Exercise inputs:
---------------

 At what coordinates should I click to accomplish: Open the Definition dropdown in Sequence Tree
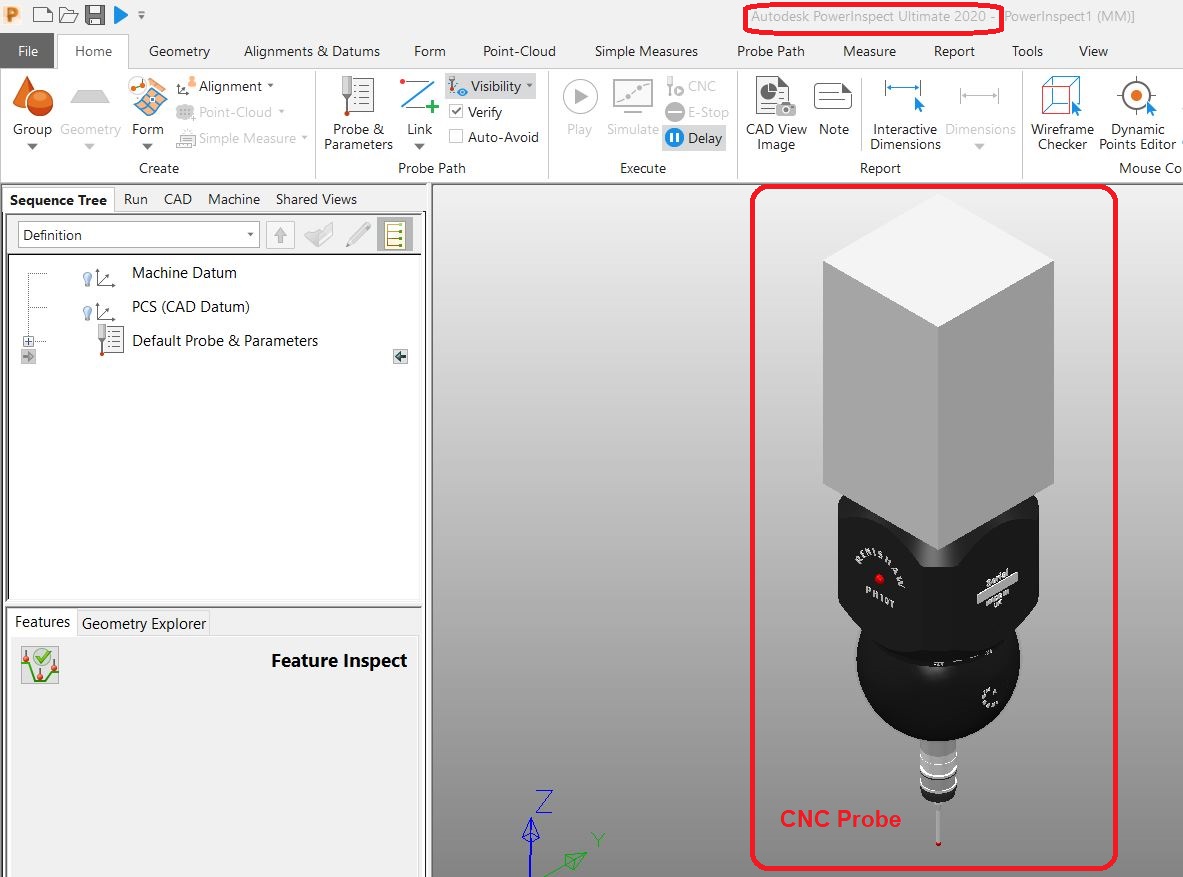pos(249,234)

---------------

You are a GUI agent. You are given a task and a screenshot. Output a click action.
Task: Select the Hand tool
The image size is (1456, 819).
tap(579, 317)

---------------

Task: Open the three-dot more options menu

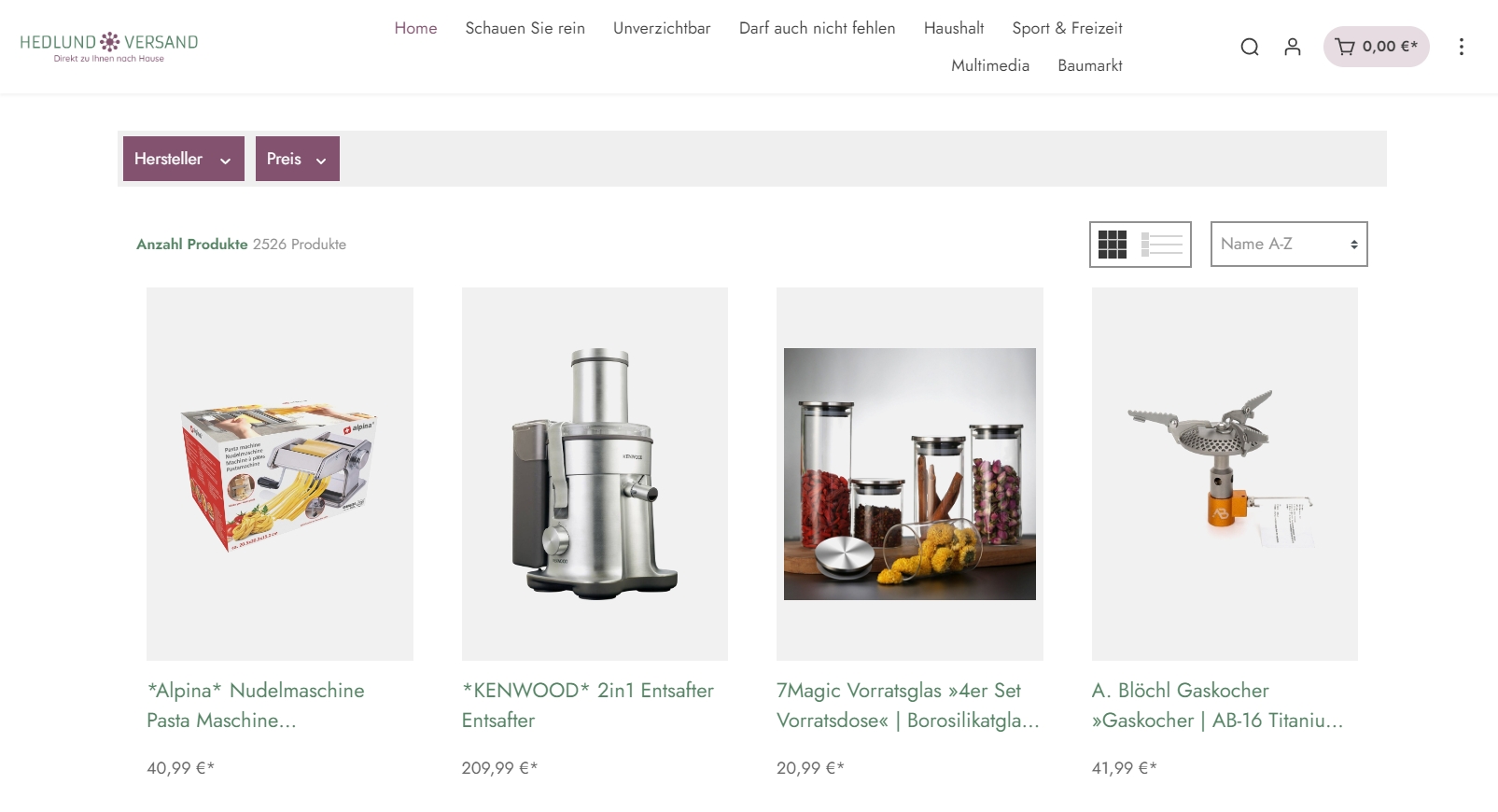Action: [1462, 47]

---------------

Work to do:
Rewrite the listing lines from the one containing "You are a GUI" through the one containing "tap(579, 317)", inclusive, as a numbered list, omitting any blank lines.

Response to this exercise:
1. You are a GUI agent. You are given a task and a screenshot. Output a click action.
2. Task: Select the Hand tool
3. The image size is (1456, 819).
4. tap(579, 317)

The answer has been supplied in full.